> _Requirement_
What is the number of lines below that include the string "accomplish"? Provide that number alone.

> _Input material_
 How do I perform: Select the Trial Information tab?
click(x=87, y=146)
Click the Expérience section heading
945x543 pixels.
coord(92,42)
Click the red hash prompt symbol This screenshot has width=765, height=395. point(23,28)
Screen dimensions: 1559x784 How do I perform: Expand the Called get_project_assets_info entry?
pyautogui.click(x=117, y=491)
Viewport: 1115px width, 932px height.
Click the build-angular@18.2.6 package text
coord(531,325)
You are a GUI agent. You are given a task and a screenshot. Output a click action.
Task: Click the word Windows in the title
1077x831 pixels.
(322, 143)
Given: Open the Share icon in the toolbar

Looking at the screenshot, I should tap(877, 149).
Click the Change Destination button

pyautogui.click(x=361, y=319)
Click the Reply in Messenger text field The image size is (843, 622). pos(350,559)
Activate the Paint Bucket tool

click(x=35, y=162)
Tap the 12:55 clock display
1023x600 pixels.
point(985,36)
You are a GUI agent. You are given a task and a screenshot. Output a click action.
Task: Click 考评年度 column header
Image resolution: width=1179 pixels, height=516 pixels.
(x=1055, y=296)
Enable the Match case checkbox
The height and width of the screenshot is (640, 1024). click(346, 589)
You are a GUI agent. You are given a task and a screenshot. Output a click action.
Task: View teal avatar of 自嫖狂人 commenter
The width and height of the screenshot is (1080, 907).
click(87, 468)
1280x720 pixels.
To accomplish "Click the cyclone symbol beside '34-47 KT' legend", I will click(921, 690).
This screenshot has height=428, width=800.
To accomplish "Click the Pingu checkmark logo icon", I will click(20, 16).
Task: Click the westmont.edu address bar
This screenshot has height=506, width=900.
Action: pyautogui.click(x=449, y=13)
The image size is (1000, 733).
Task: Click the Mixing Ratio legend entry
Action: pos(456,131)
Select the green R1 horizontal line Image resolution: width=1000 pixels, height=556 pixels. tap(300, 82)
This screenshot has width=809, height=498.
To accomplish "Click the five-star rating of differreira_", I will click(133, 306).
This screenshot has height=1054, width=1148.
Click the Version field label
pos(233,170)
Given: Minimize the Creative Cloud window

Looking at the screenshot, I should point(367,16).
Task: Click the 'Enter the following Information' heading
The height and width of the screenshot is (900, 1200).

> _Solution to the exercise_
3